7. Someone will claim that all current anti-malware technology infringes their patent on signature detection. ESET will launch its new patent infringement detection system.

8. A trivial malicious program will attract enormous media attention for some peripheral reason, probably because it's somehow associated with a recently deceased celebrity. The anti-malware research community will rise as one and say "the sky is not falling".  All blogs on the topic will attract comments like "I don't care about this because I use OS X/Linux/AmigaDOS/CPM+..." When the sky doesn't fall, the media will dismiss it as anti-malware researcher hype.

9. More testers will claim that their testing is dynamic and/or AMTSO-compliant, and everyone will believe them because they say so. At least one aspirant tester will charge vendors for not testing their products.
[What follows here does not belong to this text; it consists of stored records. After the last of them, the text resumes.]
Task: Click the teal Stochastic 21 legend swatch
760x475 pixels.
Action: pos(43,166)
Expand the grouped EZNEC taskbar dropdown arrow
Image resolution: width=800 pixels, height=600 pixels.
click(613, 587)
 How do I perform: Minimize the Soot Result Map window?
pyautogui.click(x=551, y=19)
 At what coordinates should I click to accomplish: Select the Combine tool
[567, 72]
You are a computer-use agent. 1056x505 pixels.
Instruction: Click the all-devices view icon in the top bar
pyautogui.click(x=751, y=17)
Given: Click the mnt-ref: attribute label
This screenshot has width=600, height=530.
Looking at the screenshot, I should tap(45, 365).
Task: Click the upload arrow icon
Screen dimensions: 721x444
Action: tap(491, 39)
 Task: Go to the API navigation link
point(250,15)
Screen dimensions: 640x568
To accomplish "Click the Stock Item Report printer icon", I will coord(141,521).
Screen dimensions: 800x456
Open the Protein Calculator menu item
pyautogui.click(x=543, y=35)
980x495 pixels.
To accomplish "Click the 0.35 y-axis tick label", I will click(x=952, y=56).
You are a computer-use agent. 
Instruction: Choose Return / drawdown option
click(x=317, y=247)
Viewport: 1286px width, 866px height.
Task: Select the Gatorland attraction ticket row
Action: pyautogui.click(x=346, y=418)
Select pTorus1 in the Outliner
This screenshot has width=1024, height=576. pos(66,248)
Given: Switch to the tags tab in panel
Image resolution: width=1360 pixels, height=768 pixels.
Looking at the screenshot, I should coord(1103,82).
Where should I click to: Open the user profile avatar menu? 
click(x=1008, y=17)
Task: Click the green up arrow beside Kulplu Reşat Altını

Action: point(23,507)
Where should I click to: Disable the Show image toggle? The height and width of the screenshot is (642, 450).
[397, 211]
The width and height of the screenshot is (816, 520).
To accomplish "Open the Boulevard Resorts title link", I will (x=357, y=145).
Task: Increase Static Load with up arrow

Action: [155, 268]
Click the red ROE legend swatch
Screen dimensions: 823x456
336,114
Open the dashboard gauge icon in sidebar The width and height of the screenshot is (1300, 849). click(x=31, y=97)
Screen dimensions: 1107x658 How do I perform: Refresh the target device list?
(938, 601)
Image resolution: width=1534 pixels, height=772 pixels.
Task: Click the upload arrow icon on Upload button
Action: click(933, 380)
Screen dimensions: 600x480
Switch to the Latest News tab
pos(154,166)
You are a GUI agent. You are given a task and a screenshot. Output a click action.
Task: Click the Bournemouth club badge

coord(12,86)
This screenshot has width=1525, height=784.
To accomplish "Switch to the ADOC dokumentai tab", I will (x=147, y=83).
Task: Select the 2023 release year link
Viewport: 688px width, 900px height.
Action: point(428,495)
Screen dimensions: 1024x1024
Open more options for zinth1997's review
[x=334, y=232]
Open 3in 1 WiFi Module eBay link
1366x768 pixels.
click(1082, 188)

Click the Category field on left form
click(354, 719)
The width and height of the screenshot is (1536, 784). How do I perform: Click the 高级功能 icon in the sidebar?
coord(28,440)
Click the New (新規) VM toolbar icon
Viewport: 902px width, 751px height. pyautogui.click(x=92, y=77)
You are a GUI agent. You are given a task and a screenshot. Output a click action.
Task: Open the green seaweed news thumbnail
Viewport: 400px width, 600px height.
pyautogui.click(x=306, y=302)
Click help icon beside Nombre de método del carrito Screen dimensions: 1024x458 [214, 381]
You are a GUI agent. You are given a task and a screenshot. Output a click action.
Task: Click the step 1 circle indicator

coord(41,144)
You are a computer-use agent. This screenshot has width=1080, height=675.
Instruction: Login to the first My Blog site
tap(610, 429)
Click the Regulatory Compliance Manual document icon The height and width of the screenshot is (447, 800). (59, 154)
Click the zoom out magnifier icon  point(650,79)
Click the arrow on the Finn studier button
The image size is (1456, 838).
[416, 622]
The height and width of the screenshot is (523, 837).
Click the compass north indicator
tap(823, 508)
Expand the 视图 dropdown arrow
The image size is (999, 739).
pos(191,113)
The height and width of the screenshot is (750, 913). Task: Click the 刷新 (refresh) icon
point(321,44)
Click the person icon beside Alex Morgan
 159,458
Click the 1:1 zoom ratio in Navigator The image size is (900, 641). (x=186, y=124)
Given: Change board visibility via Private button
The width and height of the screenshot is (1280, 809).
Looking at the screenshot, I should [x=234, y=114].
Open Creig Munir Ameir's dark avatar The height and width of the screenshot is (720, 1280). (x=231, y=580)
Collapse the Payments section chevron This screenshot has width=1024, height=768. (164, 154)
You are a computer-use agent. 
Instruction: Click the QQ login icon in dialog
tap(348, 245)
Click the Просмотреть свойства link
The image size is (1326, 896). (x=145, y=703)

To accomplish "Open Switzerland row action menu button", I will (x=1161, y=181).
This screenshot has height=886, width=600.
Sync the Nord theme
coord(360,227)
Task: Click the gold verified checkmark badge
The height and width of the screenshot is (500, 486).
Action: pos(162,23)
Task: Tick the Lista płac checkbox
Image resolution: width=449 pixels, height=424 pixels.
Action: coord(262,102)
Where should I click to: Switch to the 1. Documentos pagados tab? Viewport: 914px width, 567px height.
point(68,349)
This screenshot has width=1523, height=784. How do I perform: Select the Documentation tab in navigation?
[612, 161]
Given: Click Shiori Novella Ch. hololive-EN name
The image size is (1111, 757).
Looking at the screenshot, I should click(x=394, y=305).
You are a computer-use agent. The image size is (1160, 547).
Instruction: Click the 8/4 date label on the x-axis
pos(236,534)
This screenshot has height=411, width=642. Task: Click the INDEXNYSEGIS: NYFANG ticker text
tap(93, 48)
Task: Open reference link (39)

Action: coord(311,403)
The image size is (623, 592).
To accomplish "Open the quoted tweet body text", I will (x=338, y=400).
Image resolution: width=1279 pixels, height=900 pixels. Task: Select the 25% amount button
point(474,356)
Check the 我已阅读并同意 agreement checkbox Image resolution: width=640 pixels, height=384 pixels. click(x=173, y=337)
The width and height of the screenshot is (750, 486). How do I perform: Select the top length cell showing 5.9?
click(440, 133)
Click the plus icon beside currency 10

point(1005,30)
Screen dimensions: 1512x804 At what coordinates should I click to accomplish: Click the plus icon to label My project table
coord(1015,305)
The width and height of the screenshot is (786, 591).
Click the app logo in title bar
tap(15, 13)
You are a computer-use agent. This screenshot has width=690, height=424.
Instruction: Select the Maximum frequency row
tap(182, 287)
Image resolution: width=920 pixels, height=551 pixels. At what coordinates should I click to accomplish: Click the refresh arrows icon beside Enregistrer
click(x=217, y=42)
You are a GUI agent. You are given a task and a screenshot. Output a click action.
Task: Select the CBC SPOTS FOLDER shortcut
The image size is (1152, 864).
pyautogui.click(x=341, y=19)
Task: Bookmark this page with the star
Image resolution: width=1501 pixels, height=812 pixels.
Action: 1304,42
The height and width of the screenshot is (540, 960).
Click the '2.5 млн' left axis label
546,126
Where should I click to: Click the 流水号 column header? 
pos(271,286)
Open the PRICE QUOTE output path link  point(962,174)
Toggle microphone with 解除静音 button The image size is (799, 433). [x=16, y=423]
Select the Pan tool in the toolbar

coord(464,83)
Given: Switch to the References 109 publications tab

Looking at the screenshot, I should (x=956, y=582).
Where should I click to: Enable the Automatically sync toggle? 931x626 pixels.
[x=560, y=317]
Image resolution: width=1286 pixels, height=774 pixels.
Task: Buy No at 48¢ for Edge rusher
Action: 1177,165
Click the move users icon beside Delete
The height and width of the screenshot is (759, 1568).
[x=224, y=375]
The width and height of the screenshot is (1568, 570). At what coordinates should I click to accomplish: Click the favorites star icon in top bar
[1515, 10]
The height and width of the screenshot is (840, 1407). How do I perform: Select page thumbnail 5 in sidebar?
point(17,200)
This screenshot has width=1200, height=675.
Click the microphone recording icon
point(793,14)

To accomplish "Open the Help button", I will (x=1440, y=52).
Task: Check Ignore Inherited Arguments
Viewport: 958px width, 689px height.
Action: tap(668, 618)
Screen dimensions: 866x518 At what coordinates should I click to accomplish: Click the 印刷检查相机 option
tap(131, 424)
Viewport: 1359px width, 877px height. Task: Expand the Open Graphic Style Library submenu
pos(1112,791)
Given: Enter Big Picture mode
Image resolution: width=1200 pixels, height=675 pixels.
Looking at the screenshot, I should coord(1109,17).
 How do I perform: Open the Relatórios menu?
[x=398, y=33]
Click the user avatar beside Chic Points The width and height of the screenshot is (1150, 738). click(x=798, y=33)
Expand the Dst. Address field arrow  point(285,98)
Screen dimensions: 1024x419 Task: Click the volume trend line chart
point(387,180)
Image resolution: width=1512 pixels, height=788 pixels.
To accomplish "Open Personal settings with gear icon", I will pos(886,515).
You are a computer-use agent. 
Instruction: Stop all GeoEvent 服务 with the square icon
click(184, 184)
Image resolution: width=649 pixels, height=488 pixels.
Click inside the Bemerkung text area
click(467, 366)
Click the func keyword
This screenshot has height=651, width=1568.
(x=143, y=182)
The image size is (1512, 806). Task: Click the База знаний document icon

10, The Conficker botnet will DDoS the whole of Europe. No-one will notice because every security blogger in the known universe will be busy putting up warnings about the social engineering malware attacks we expect to see using Shrove Tuesday as a hook.

10a. I will consider blogging about the top ten blogs of top ten somethings-or-other, but will decide against it because I can't imagine anyone coming near Graham Cluley's sheer chutzpah in publishing a top ten list of his own blogs.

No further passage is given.